Positive (53%)―Leading trends talked about these topics in relation to gluten free foods―organic food, marshmallows, reduce weight, oatmeal, Cheerios, Arrowroot, Peanut butter cookie, King Arthur floor, Panera bread, cider, doughnut, almond meal, quinoa, Dunkin Donuts, high energy level, improves skin and overall health, getting slim, Amaranth.
Neutral (43%)―Leading trends were cookies, allergy, beer, bakery, bread, bun, recipes, cracker, ginger bread, pop-corn, Zucchini fritters, Oatmeal, pan cake, banana bread, pizza.
Negative (4%)―Leading trends were Fad, diabetes, lack of dietary fiber, essential nutrients, French fries, candies, high carbohydrates, irritable bowel syndrome, reduce Bifidobacterium and Lactobacillus, food labels, high cost [20] [21] .
2) Sentiment analysis via social media
Figure 2 shows sentiment analysis via social media. Following trends were discovered in each category of sentiment analysis (also see Appendix Figure 2 to see examples of social media). Keywords which fell in category of each sentiment are discussed below:
Figure 2. Global sentiment analysis via social media―2016-17. Source: Social media data obtained from Perspectory Media Insights
Positive (32%)―Rice Krispies, gluten-free bakeries, dark chocolates, gluten-free oats, gluten-free travel and restaurants, gluten-free menu, fish & chips, choco chip cookies, gluten-free flour mixes, nut milk, coconut milk and gluten-free beer, McDonalds gluten-free menu.
Neutral (51%)―Dairy-Free & Vegan Options, Protein Bar, noodle soup, Tortilla Chips, beef and chips, pop-corn, Indian grains, ragi, millets, white rice, jowar, soy and rice flour, gluten-free cornflakes, pizza crust, bread, desserts, baking crust, cake, pan cake cookie.
Negative (17%)―Obesity, high sugar, high carbohydrate, taste, availability on nearby store, wheat contamination, lack of proteins and micro-nutrients, dough binding ability, expensive, skin rash, lactose intolerance and diabetes [20] [21] .
Figure 3 shows social analysis by channel. Mainly five channels were used to extract the data from social media namely Twitter, Facebook, Instagram, Blogs and Youtube.
Twitter (49.10% responses) was favorite platform been used the public to put their opinions about gluten-free foods.
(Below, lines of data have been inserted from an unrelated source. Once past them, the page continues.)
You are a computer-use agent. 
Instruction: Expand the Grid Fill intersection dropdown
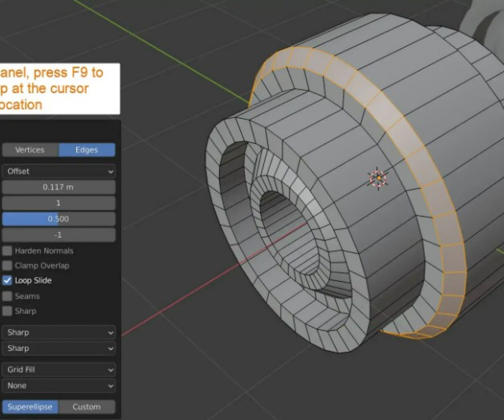[x=59, y=370]
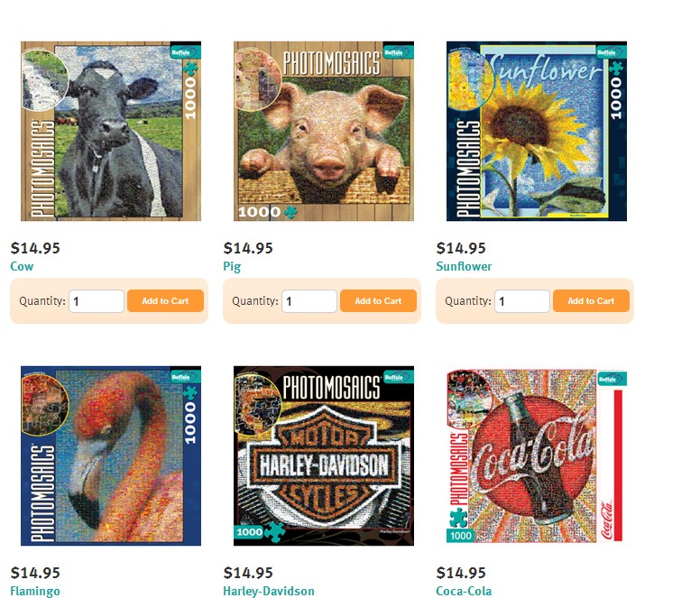Open the Sunflower puzzle box image
This screenshot has height=598, width=700.
537,131
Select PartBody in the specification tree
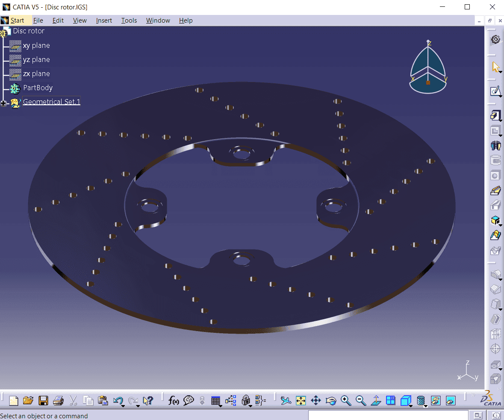 (x=38, y=88)
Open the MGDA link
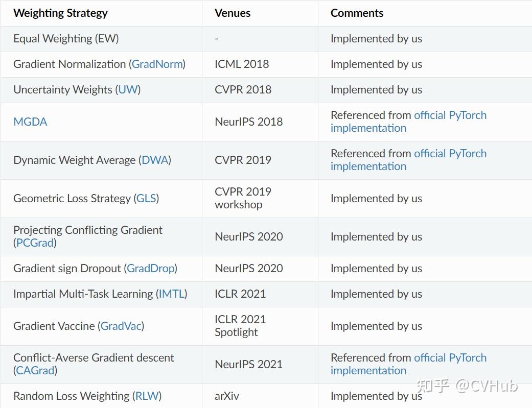 (x=30, y=122)
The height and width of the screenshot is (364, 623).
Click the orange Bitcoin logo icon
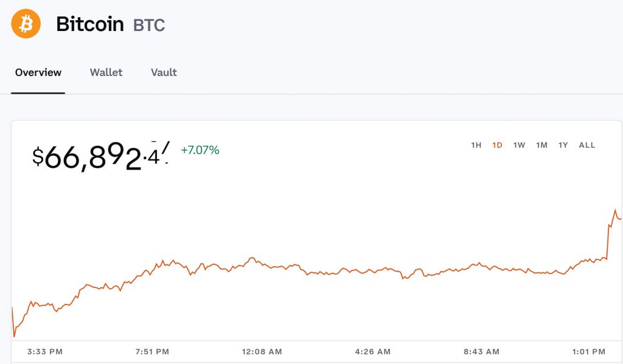25,24
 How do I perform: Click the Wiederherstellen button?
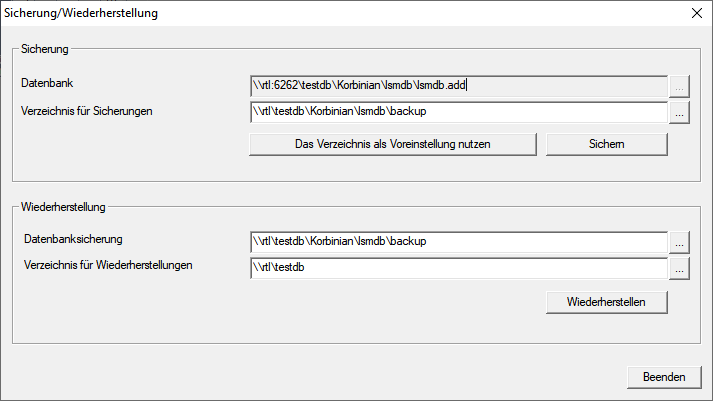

Many micro blogs were also written by dieticians, nutritionists and food experts, where news recipes of gluten-free foods were discussed along with healthy gluten-free options.
Facebook (23.16% responses) was also popular platform. Many groups and health websites had been formed on Facebook by users of gluten-free foods e.g. Gluten Free, Free From Gluten, Gluten Dude, NYC Celiac Disease and Gluten-Free Meetup, Gluten-free Mama, Celiac group of Mumbai India, Gluten Free, Free From Gluten, Gluten Dude, NYC Celiac Disease and Gluten-Free Meetup, Gluten-free Mama, Celiac group of Mumbai India etc.
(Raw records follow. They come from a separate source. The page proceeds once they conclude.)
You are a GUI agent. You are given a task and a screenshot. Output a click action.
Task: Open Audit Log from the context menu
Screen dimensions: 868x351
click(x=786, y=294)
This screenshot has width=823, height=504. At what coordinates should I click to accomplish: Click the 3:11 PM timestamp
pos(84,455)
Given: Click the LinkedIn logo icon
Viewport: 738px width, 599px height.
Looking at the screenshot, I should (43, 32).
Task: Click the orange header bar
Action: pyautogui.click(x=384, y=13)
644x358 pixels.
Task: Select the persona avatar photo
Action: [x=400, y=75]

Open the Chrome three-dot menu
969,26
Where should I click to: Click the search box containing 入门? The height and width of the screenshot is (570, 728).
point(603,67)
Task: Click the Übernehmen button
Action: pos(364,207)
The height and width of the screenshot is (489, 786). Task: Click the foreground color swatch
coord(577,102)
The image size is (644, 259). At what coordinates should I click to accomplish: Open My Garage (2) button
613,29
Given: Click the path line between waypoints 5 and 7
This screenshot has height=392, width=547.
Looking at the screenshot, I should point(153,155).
Instagram (14.52% responses) has gained high popularity in last few years. Few famous Instagram pages were #glutenfree, gluten.free.me, udisglutenfree, gluten_freeeats, Australian Gluten-Free Life. People posted pictures and share recipes of gluten-free foods.
Figure 3. Social media analysis by channel across the globe―2016-17.
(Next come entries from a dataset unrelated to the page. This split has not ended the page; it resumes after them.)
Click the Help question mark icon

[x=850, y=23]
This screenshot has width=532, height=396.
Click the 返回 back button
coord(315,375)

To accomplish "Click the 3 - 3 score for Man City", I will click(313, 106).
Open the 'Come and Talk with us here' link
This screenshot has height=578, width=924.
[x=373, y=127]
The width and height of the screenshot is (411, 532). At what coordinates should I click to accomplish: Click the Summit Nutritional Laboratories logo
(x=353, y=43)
Blogs (12.22% responses) contributed a lot to create awareness about gluten-free foods. Many blog writers discussed benefits and harms of consuming gluten-free diet. Emphasis was also given to new recipes which were good in taste and high in nutrition.
Youtube (1% response) had lowest response rate. However, few famous Youtube videos on gluten-free foods were What Gluten-Free Really Means, 30 Days Of A Gluten-Free Diet, How to Go Gluten-Free, Gluten Free Foods List, Gluten-Free vs. Gluten Taste Test and Top 10 Gluten Free Dishes [20] [21] .
3.2. Top Searched Keywords on Google for Gluten-Free Foods
Table 1 shows that in India, Gluten free flour, Chocolate brownie, Tapioca, Snack and Rolled oats were top five most searched keywords in 2016-17 as gluten-free foods in India are at a niche stage and most of the people look for basic eatables like flour and snacks (also see Appendix Figure 3 to see word cloud of most popular keywords related to gluten-free foods in India). Chocolate chip cookie, Peanut butter and Amaranth grain achieved growth rate of 200% or higher and are expected to grow further due to increased public consumption. Chocolate, South Indian Dishes, Gluten free grains, Cookie, Multigrain flour, Dairy, Organic food, Sugar-free, Affordable food, Biscuits, Flaxseed, Noodles, Namkeen, Rice, Lactose free food, Indian cuisine, Maize, Pasta and Bread registered growth rate above 100% and were kind of stable trends and were in demand round the year [22] .
Few leading brands in India offering gluten-free food were Dr.Schar, Dr. Gluten, Zero G, Kalpana foods, Savorlife, Bewell, Wheafree etc.
Table 2 shows that in USA, Christmas cookies, Chips & krispies, Girl Scout Cookies, organic foods and Chicken wings were top five most searched keywords due to their high demand in Christmas New Year week in 2016-17 and they witnessed highest growth rates as compared to year 2015-16 (also see Appendix Figure 4 to see word cloud of most popular keywords related to gluten-free foods in USA). Lentils, Sugar cookie, Taco bell, Gluten-free beer, Oatmeal, Sourdough bread, Corn tortilla and Cheerios achieved growth rate of 200% or higher and were expected to grow further due to increased food consumption. Hot chocolate, Carbohydrate, Organic foods, Meatballs, Dominos, Quinoa, Whole grain, Pasta, Pancakes, Wrap, Cornmeal, Cupcakes, Pizza crust, Donuts, Cookies, Banana bread, Cinnamon roll and Snacks registered growth rate above 100% and were kind of stable trends and were in demand round the year [22] .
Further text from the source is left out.